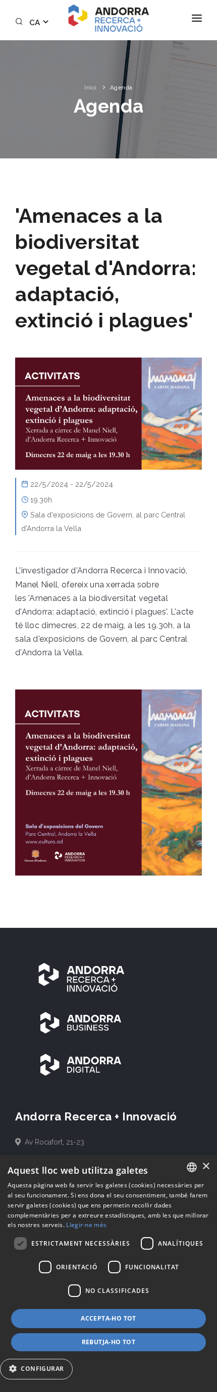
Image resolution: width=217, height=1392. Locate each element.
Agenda (121, 87)
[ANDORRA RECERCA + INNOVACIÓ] (80, 977)
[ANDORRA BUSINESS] (80, 1022)
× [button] (205, 1166)
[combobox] (192, 1167)
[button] (40, 1369)
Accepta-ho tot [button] (108, 1318)
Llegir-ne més (86, 1225)
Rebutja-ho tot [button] (109, 1342)
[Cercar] (20, 22)
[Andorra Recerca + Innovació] (108, 18)
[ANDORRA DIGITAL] (80, 1065)
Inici (90, 87)
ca (35, 22)
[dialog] (108, 1273)
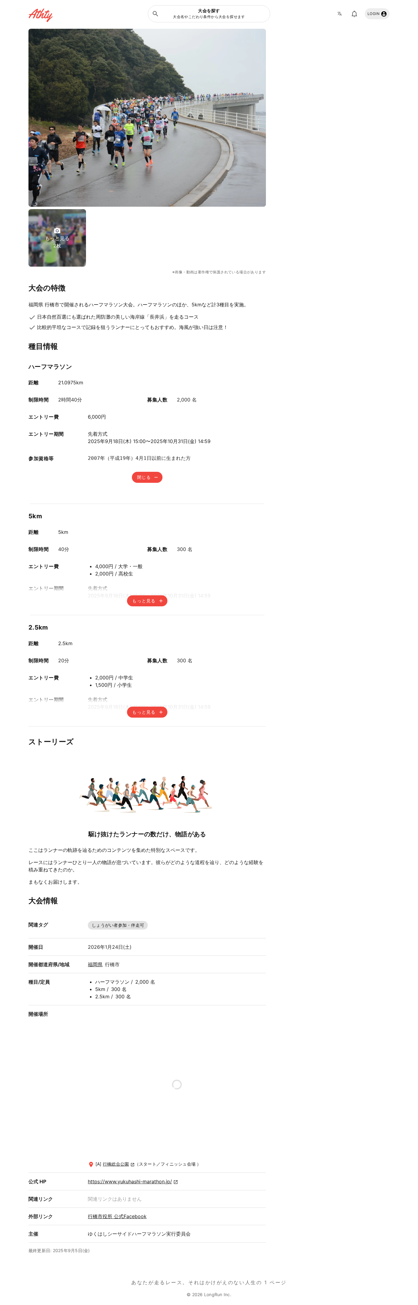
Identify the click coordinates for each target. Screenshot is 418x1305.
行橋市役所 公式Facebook (117, 1216)
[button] (209, 13)
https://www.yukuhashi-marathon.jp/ (130, 1181)
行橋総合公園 (116, 1163)
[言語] (341, 13)
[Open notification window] (354, 13)
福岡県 (95, 964)
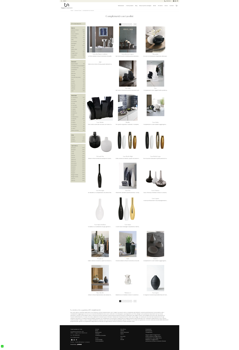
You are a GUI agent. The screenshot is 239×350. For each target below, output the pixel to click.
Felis (72, 39)
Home (72, 10)
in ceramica (74, 97)
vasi (72, 90)
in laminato (74, 107)
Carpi (72, 151)
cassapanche (74, 67)
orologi (73, 75)
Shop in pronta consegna (145, 5)
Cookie (77, 342)
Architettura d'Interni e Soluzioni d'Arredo (156, 341)
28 (135, 24)
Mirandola (73, 163)
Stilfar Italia (74, 49)
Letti (121, 338)
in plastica (74, 124)
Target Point (74, 53)
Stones (73, 51)
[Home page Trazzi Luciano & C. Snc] (74, 6)
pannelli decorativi (76, 77)
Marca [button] (73, 28)
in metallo (73, 118)
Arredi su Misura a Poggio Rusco (153, 336)
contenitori (74, 69)
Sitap (72, 47)
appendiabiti (74, 63)
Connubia (73, 35)
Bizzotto (73, 32)
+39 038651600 (76, 335)
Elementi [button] (73, 61)
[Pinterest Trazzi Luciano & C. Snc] (177, 1)
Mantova (73, 159)
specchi (73, 85)
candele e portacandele (77, 65)
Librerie (122, 330)
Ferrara (73, 155)
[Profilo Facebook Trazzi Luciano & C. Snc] (174, 1)
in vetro (73, 128)
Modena (73, 167)
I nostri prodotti (129, 5)
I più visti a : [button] (74, 145)
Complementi (149, 332)
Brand (154, 5)
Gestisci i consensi (85, 342)
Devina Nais (74, 37)
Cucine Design (98, 339)
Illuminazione (149, 330)
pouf (72, 79)
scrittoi (73, 83)
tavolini (73, 89)
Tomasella (74, 55)
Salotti (122, 333)
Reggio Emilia (74, 174)
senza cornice (75, 130)
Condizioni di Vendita (100, 335)
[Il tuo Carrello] (177, 6)
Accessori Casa (78, 10)
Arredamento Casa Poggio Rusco (154, 338)
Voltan (73, 57)
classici (73, 137)
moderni (73, 141)
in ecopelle (74, 101)
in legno (73, 109)
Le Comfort (74, 41)
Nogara (73, 171)
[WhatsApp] (2, 346)
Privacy (72, 342)
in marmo (73, 111)
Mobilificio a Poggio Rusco (152, 339)
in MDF (73, 115)
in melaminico (74, 116)
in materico (74, 113)
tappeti (73, 87)
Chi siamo (160, 5)
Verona (73, 178)
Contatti (172, 5)
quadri (73, 81)
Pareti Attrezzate (124, 332)
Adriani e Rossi (75, 30)
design (73, 139)
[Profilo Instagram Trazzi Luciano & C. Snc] (175, 1)
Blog (136, 5)
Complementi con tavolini (88, 10)
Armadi (122, 339)
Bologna (73, 147)
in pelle (73, 120)
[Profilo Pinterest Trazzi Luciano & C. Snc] (76, 339)
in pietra (73, 122)
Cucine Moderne (99, 341)
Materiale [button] (74, 95)
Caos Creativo (75, 33)
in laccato (74, 105)
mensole (73, 73)
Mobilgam (73, 43)
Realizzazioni (121, 5)
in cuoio (73, 99)
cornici (73, 71)
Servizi (166, 5)
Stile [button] (72, 135)
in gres (73, 103)
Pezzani (73, 45)
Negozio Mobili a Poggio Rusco (153, 334)
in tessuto (73, 126)
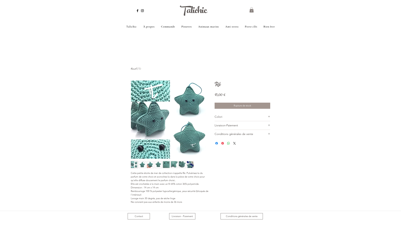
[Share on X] (234, 143)
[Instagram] (142, 11)
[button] (251, 9)
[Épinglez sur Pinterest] (222, 143)
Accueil (134, 68)
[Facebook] (137, 11)
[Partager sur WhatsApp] (228, 143)
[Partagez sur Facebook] (217, 143)
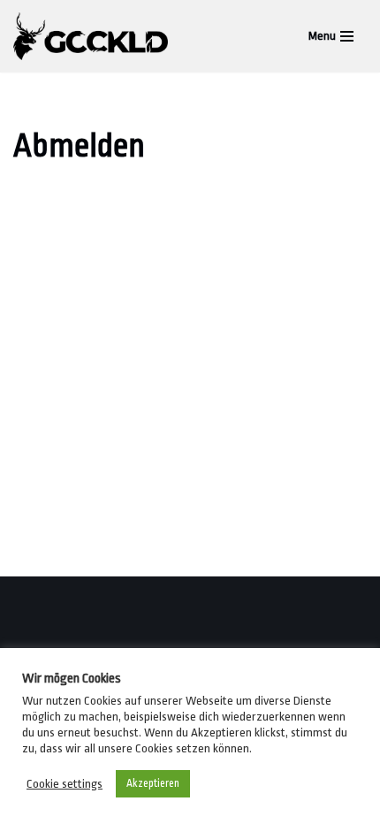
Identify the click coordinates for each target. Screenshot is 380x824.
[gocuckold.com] (95, 36)
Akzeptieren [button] (152, 783)
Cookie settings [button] (65, 783)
^^^^^^^^^^^^^^^^
Objective >>
Convert all of the records above into a numbered list, omitting any blank lines. Leave the pictures out of the list.

Result for this exercise >>
1. Image resolution: width=217, height=1392. Locate each element.
2. Agenda (121, 87)
3. [ANDORRA RECERCA + INNOVACIÓ] (80, 977)
4. [ANDORRA BUSINESS] (80, 1022)
5. × [button] (205, 1166)
6. [combobox] (192, 1167)
7. [button] (40, 1369)
8. Accepta-ho tot [button] (108, 1318)
9. Llegir-ne més (86, 1225)
10. Rebutja-ho tot [button] (109, 1342)
11. [Cercar] (20, 22)
12. [Andorra Recerca + Innovació] (108, 18)
13. [ANDORRA DIGITAL] (80, 1065)
14. Inici (90, 87)
15. ca (35, 22)
16. [dialog] (108, 1273)
17. Identify the click coordinates for each target. Screenshot is 418x1305.
18. 行橋市役所 公式Facebook (117, 1216)
19. [button] (209, 13)
20. https://www.yukuhashi-marathon.jp/ (130, 1181)
21. 行橋総合公園 (116, 1163)
22. [言語] (341, 13)
23. [Open notification window] (354, 13)
24. 福岡県 (95, 964)
25. You are a GUI agent. The screenshot is 239×350. For each target below, output the pixel to click.
26. Felis (72, 39)
27. Home (72, 10)
28. in ceramica (74, 97)
29. vasi (72, 90)
30. in laminato (74, 107)
31. Carpi (72, 151)
32. cassapanche (74, 67)
33. orologi (73, 75)
34. Shop in pronta consegna (145, 5)
35. Cookie (77, 342)
36. Architettura d'Interni e Soluzioni d'Arredo (156, 341)
37. 28 (135, 24)
38. Mirandola (73, 163)
39. Stilfar Italia (74, 49)
40. Letti (121, 338)
41. in plastica (74, 124)
42. Target Point (74, 53)
43. Stones (73, 51)
44. [Home page Trazzi Luciano & C. Snc] (74, 6)
45. pannelli decorativi (76, 77)
46. Marca [button] (73, 28)
47. in metallo (73, 118)
48. Arredi su Misura a Poggio Rusco (153, 336)
49. contenitori (74, 69)
50. Sitap (72, 47)
51. appendiabiti (74, 63)
52. Connubia (73, 35)
53. Bizzotto (73, 32)
54. +39 038651600 (76, 335)
55. Elementi [button] (73, 61)
56. [Pinterest Trazzi Luciano & C. Snc] (177, 1)
57. Mantova (73, 159)
58. specchi (73, 85)
59. candele e portacandele (77, 65)
60. Librerie (122, 330)
61. Ferrara (73, 155)
62. [Profilo Facebook Trazzi Luciano & C. Snc] (174, 1)
63. in vetro (73, 128)
64. Modena (73, 167)
65. I nostri prodotti (129, 5)
66. I più visti a : [button] (74, 145)
67. Complementi (149, 332)
68. Brand (154, 5)
69. Gestisci i consensi (85, 342)
70. Devina Nais (74, 37)
71. Cucine Design (98, 339)
72. Illuminazione (149, 330)
73. pouf (72, 79)
74. scrittoi (73, 83)
75. tavolini (73, 89)
76. Tomasella (74, 55)
77. Salotti (122, 333)
78. Reggio Emilia (74, 174)
79. senza cornice (75, 130)
80. Condizioni di Vendita (100, 335)
81. [Il tuo Carrello] (177, 6)
82. Accessori Casa (78, 10)
83. Arredamento Casa Poggio Rusco (154, 338)
84. Voltan (73, 57)
85. classici (73, 137)
86. moderni (73, 141)
87. in ecopelle (74, 101)
88. in legno (73, 109)
89. Le Comfort (74, 41)
90. Nogara (73, 171)
91. [WhatsApp] (2, 346)
92. Privacy (72, 342)
93. in marmo (73, 111)
94. Mobilificio a Poggio Rusco (152, 339)
95. in MDF (73, 115)
96. in melaminico (74, 116)
97. in materico (74, 113)
98. tappeti (73, 87)
99. Chi siamo (160, 5)
100. Verona (73, 178)
101. Contatti (172, 5)
102. quadri (73, 81)
103. Pareti Attrezzate (124, 332)
104. Adriani e Rossi (75, 30)
105. design (73, 139)
106. [Profilo Instagram Trazzi Luciano & C. Snc] (175, 1)
107. Blog (136, 5)
108. Complementi con tavolini (88, 10)
109. Armadi (122, 339)
110. Bologna (73, 147)
111. in pelle (73, 120)
112. [Profilo Pinterest Trazzi Luciano & C. Snc] (76, 339)
113. in pietra (73, 122)
114. Cucine Moderne (99, 341)
115. Materiale [button] (74, 95)
116. Caos Creativo (75, 33)
117. in laccato (74, 105)
118. mensole (73, 73)
119. Mobilgam (73, 43)
120. Realizzazioni (121, 5)
121. in cuoio (73, 99)
122. cornici (73, 71)
123. Servizi (166, 5)
124. Stile [button] (72, 135)
125. in gres (73, 103)
126. Pezzani (73, 45)
127. Negozio Mobili a Poggio Rusco (153, 334)
128. in tessuto (73, 126)
129. [Share on X] (234, 143)
130. [Instagram] (142, 11)
131. [button] (251, 9)
132. [Épinglez sur Pinterest] (222, 143)
133. Accueil (134, 68)
134. [Facebook] (137, 11)
135. [Partager sur WhatsApp] (228, 143)
136. [Partagez sur Facebook] (217, 143)
137. Identify the click coordinates for each target. Screenshot is 380x824.
138. [gocuckold.com] (95, 36)
139. Akzeptieren [button] (152, 783)
140. Cookie settings [button] (65, 783)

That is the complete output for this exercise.